### WORK TO COMPLETE
In the data that follows, find the line with "GAZZE (36, 132)"; transcribe it, every later line up to the one with "HAMAS'IN YEMEN TEMSİLCİSİ", and that line as well, exactly and with no others.
── RECORDS ──
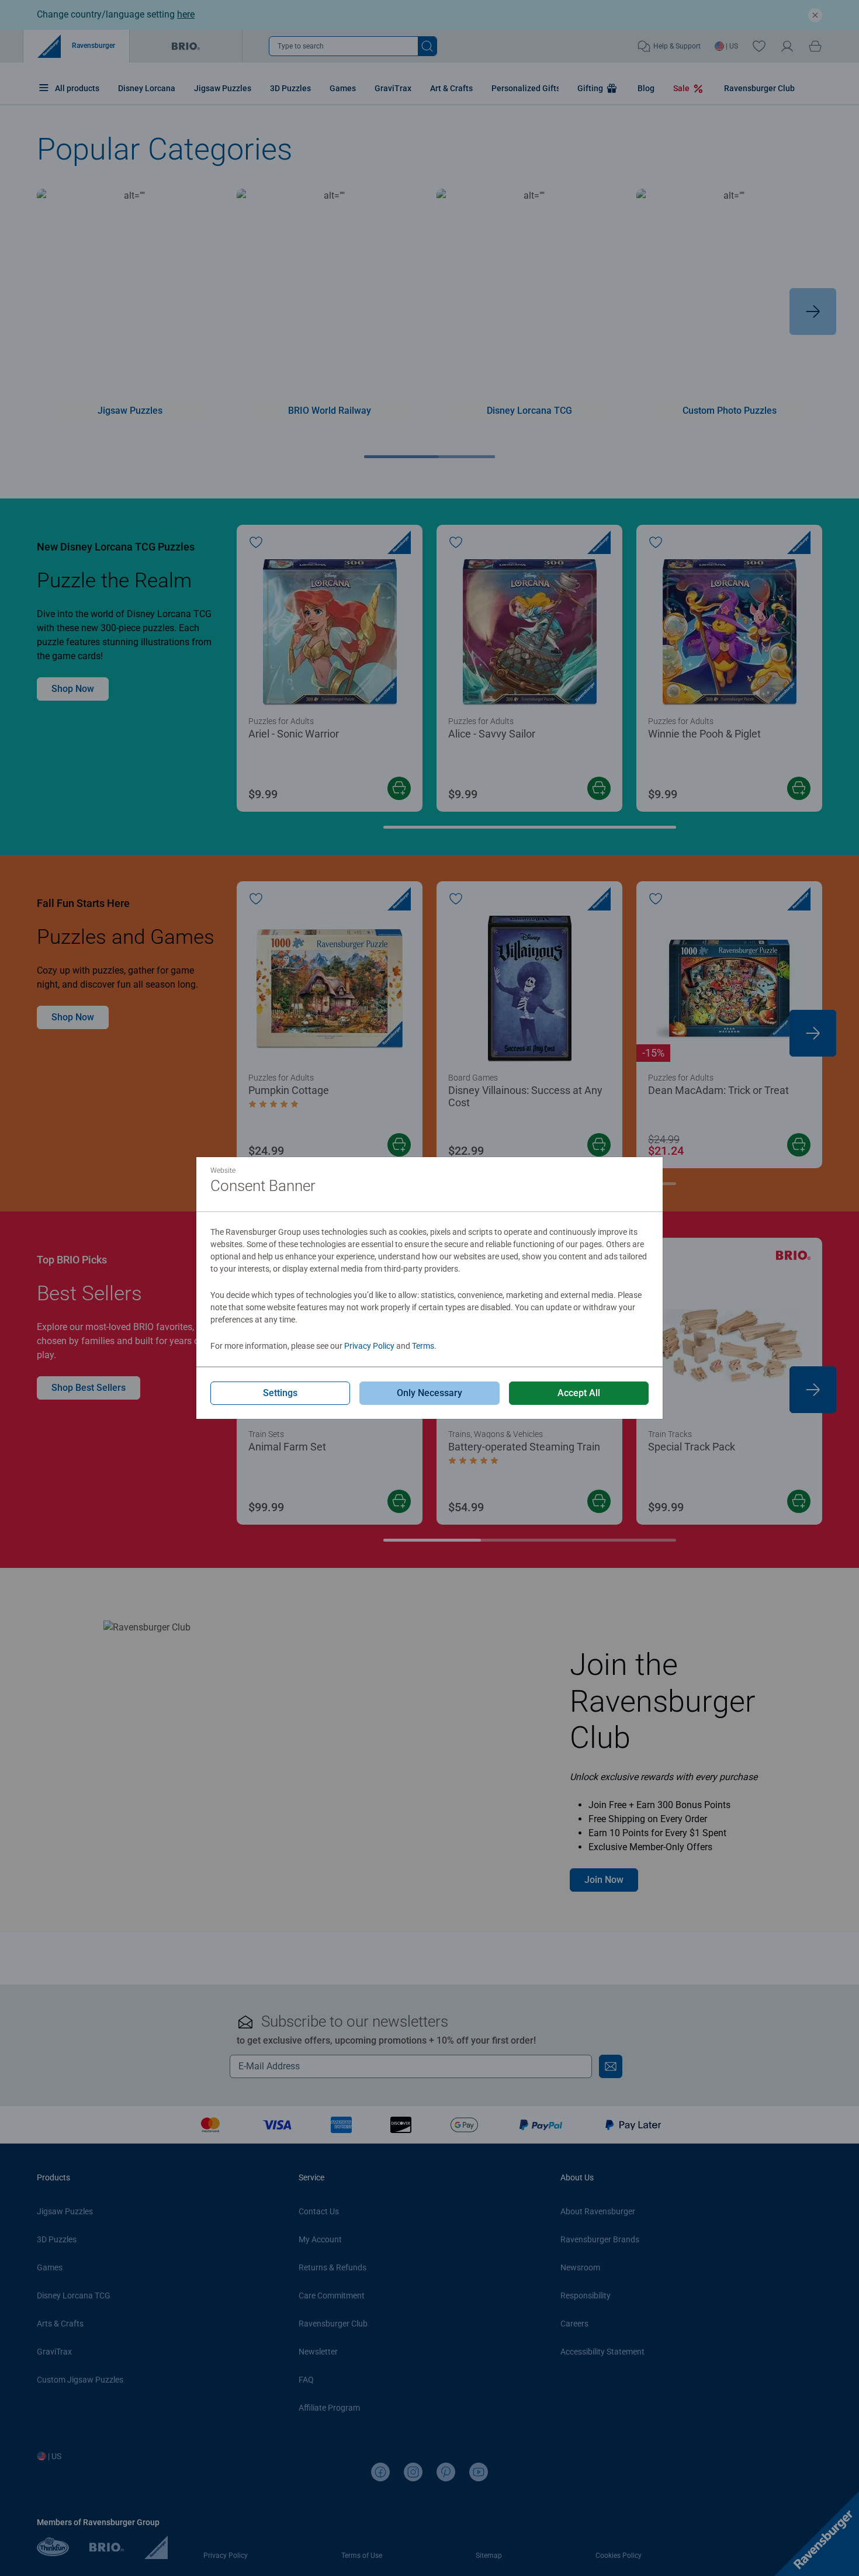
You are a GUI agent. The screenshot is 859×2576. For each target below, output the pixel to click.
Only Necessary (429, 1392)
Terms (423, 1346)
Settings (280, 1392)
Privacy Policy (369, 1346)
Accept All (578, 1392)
───
── RECORDS ──
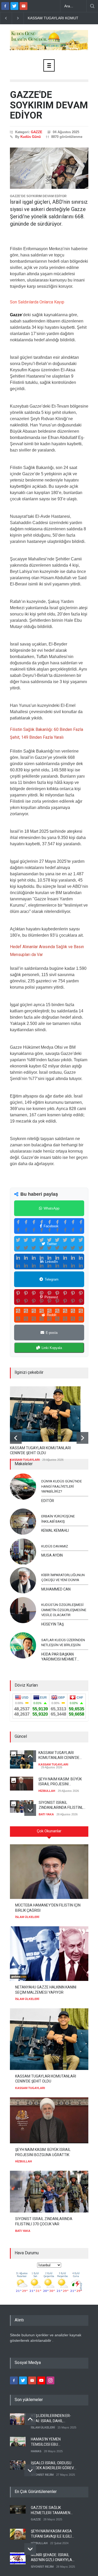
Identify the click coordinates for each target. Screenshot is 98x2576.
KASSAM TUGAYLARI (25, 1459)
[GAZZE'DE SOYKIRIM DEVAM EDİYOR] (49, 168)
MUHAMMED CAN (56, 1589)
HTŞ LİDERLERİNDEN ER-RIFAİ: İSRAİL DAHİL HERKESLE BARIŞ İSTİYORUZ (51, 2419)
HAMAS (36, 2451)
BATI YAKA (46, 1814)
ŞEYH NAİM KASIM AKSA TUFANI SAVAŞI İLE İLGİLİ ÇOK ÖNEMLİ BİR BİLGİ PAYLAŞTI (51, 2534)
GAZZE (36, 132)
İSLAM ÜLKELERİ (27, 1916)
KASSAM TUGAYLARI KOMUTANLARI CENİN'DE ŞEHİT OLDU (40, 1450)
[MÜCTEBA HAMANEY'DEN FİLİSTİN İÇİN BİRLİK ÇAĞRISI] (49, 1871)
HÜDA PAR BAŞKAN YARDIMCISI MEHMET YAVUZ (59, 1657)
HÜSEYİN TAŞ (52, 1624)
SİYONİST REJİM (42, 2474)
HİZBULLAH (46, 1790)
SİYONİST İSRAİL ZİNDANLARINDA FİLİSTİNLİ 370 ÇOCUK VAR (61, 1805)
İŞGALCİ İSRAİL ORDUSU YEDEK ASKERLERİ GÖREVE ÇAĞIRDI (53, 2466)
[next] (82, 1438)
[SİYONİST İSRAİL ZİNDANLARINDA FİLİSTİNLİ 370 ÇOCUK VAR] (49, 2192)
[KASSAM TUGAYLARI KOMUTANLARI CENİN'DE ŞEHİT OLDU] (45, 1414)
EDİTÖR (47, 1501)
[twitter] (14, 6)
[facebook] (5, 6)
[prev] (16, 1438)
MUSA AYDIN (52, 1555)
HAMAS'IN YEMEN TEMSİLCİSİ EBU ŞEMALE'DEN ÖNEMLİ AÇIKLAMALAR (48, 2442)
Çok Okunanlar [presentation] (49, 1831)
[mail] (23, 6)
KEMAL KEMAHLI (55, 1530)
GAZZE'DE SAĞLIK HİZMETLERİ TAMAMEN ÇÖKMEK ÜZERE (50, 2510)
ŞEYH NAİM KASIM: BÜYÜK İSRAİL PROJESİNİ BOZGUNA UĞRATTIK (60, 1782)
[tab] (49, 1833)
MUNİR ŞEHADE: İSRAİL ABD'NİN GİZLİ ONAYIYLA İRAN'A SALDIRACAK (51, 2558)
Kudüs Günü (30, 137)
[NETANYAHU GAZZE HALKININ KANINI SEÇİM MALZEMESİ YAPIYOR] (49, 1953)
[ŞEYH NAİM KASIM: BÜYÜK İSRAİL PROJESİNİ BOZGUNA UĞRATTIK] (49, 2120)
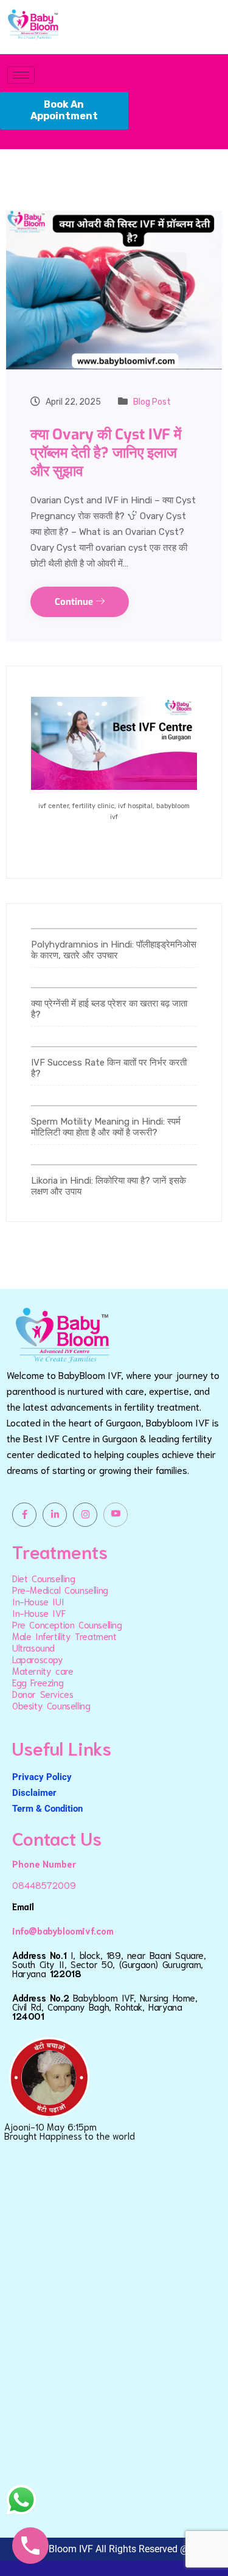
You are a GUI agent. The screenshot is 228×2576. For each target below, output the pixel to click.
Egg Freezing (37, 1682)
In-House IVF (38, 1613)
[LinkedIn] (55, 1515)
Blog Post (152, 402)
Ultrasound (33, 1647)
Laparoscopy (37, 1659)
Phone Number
───
### ANSWER TO THE PROBLEM
GAZZE (36, 132)
İSLAM ÜLKELERİ (27, 1916)
KASSAM TUGAYLARI KOMUTANLARI CENİN'DE ŞEHİT OLDU (40, 1450)
[MÜCTEBA HAMANEY'DEN FİLİSTİN İÇİN BİRLİK ÇAĞRISI] (49, 1871)
HÜDA PAR BAŞKAN YARDIMCISI MEHMET YAVUZ (59, 1657)
HÜSEYİN TAŞ (52, 1624)
SİYONİST REJİM (42, 2474)
HİZBULLAH (46, 1790)
SİYONİST İSRAİL ZİNDANLARINDA FİLİSTİNLİ 370 ÇOCUK VAR (61, 1805)
İŞGALCİ İSRAİL ORDUSU YEDEK ASKERLERİ GÖREVE ÇAĞIRDI (53, 2466)
[next] (82, 1438)
[SİYONİST İSRAİL ZİNDANLARINDA FİLİSTİNLİ 370 ÇOCUK VAR] (49, 2192)
[KASSAM TUGAYLARI KOMUTANLARI CENİN'DE ŞEHİT OLDU] (45, 1414)
EDİTÖR (47, 1501)
[twitter] (14, 6)
[facebook] (5, 6)
[prev] (16, 1438)
MUSA AYDIN (52, 1555)
HAMAS'IN YEMEN TEMSİLCİSİ EBU ŞEMALE'DEN ÖNEMLİ AÇIKLAMALAR (48, 2442)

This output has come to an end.